En ce qui concerne votre propre film documentaire sur le coton, quel accueil lui a été réservé ?

 
J’ai réalisé un film pour parler du coton, sans parti pris. Il faut savoir que le sujet est assez polémique pour une kyrielle de raisons liées à l’utilisation de pesticides qui peuvent contaminer les nappes phréatiques. C’est la première activité industrielle dans un pays comme le Burkina Faso, qui assure des revenus confortables à un certain nombre de paysans avec un statut de producteurs de coton. Bref, j’ai voulu montrer l’impact économique de la culture du coton, les techniques culturales adoptées, tout en mettant en relief tous les problèmes connexes posés à long terme. Cela m’a pris une année et demie de montage, parce que j’avais quand même 128 heures de tournage dont je devais extraire quatre épisodes.
J’ai été amené à l’occasion du tournage, à parler à des scientifiques pour comprendre certains phénomènes.

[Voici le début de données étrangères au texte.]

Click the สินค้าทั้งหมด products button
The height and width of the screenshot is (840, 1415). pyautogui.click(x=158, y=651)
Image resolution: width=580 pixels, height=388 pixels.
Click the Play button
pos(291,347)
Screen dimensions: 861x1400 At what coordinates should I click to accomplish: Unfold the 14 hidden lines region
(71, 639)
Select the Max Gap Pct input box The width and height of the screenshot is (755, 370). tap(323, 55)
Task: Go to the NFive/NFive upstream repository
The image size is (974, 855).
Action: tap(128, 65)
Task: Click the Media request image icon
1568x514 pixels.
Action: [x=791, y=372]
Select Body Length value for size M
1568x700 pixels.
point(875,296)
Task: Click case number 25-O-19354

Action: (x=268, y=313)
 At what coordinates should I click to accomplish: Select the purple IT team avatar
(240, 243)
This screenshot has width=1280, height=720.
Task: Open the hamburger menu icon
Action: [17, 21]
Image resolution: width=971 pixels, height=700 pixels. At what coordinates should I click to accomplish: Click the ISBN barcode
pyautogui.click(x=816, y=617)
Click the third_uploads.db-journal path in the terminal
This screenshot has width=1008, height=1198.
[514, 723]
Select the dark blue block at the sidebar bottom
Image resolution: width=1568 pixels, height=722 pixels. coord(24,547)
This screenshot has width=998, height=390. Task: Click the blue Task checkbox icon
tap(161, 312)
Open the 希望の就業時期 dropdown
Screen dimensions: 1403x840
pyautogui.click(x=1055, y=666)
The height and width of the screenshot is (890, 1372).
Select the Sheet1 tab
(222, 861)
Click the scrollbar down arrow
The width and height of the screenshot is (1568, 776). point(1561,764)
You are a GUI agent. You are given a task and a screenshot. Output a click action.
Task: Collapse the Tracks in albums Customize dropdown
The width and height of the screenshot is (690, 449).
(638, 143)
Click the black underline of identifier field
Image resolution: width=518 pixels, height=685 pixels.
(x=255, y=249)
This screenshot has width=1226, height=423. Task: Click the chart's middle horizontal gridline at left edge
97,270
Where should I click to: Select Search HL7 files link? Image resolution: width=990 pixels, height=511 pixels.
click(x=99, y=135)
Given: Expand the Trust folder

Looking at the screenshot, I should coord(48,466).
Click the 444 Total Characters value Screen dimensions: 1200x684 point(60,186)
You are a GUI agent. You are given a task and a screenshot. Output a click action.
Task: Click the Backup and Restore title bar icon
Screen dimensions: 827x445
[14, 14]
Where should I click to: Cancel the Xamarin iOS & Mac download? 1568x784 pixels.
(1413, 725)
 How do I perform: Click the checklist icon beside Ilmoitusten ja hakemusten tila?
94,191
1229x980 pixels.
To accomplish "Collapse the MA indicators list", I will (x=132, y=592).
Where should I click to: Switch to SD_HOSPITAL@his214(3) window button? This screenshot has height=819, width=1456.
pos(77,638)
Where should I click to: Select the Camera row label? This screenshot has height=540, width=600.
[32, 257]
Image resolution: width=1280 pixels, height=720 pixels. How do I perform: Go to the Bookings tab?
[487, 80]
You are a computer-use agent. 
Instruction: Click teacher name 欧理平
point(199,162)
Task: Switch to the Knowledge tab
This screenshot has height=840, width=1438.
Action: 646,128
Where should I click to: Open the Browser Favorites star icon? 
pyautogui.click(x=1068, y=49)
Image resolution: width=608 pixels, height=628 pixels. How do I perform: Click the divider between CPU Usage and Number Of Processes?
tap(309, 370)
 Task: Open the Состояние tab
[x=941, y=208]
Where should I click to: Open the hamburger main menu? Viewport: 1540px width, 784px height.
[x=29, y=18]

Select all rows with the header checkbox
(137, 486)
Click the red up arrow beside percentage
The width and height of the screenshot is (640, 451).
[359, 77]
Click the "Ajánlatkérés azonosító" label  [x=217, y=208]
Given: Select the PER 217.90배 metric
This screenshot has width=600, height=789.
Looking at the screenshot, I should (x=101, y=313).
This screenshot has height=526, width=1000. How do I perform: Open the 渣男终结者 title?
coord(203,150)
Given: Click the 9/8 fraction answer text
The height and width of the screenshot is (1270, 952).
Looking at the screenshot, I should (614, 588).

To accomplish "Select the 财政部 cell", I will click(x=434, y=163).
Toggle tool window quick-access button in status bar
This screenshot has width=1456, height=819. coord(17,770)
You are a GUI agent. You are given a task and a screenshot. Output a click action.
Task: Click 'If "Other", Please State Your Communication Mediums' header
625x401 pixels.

Et qu’en est-il, finalement, de la réaction du public ?

 
Oh, ce film n’a pas connu une grande diffusion. Il a été diffusé à la télévision nationale et je l’avais réalisé avec la Société Nationale des Fibres textiles du Burkina. Certes, il n’a pas été commandé, je l’ai initié moi-même, mais il aura fallu le soutien financier, logistique et technique de cette société, qui n’a cependant pas interféré dans sa réalisation. Ceci est juste pour souligner aussi l’importance du parrainage dans la réalisation de ce type de documentaires à caractère scientifique.
 

On comprend à travers vos développements qu’il y a une véritable absence de la culture scientifique dans la production cinématographique africaine. D’après vous, à quoi est-ce dû ?

 
Cela n’a rien à voir avec une attitude culturelle. Cet état de fait est lié à mon avis à une absence de financements et à l’absence d’une culture de la recherche en Afrique. Il s’ensuit probablement qu’il y a peu à dire sur le sujet. Pour que ce genre de films existent en nombre significatif, il faut déjà que la recherche elle-même soit financée et que de l’argent soit mis à disposition pour réaliser des films sur la recherche. Quant aux chercheurs qui feraient des films pour illustrer leurs travaux, là aussi, il y a des limitations, en ce sens que les laboratoires sont rarement équipés de moyens audiovisuels. Mais je crois que cette situation va changer progressivement, parce que le télé-enseignement commence à prendre corps. Il y a ici une école d’ingénieurs, qui forme des hydrauliciens, des spécialistes de la construction de barrages et tout ce monde commence à s’intéresser aux moyens modernes de transmettre le savoir. Ils se sont rendu compte que l’audiovisuel est un moyen de choix. Ils sont donc venus nous voir à l’école des métiers des arts du cinéma, pour s’enquérir de la possibilité pour eux d’acquérir la formation idoine en vue de produire du matériel didactique à partir de l’audiovisuel. Evidemment, nous avons déjà formé au niveau de l’Institut Imagine, des dizaines de cinéastes, de monteurs, cadreurs et de preneurs de son, entre autres. J’ai donc organisé une réunion où ils ont rencontré de jeunes professionnels et exprimé leur intérêt pour une implication accrue des gens du cinéma et de l’audiovisuel dans la production d’outils didactiques sur la construction d’un barrage, par exemple, ou d’un pont. Donc les choses sont en train de bouger, mais elles bougent à la mesure des moyens disponibles – je parle ici à la fois des moyens technologiques, financiers et humains.
 

Le tableau que vous venez de peindre et qui concerne pour l’essentiel l’Afrique francophone vaut-il également pour l’Afrique anglophone ?

 
Pour ce que j’en sais, il y a probablement plus de films scientifiques en Afrique du Sud et au Kenya, des pays qui ont une culture de la recherche bien établie et des structures de financement qui marchent. Mais le documentaire étant un genre plus développé en général dans les pays anglophones, peut-être bien qu’il y a effectivement des pays où il y a plus d’intérêt et de moyens pour réaliser des films. Mais ce n’est pas une fatalité pour l’Afrique francophone. Ce qui est sûr, c’est qu’il n’y a pas, chez les producteurs, une attitude réfractaire vis-à-vis de la science. Loin de là. Tout revient aux conditions des systèmes éducatifs et à l’état de la recherche.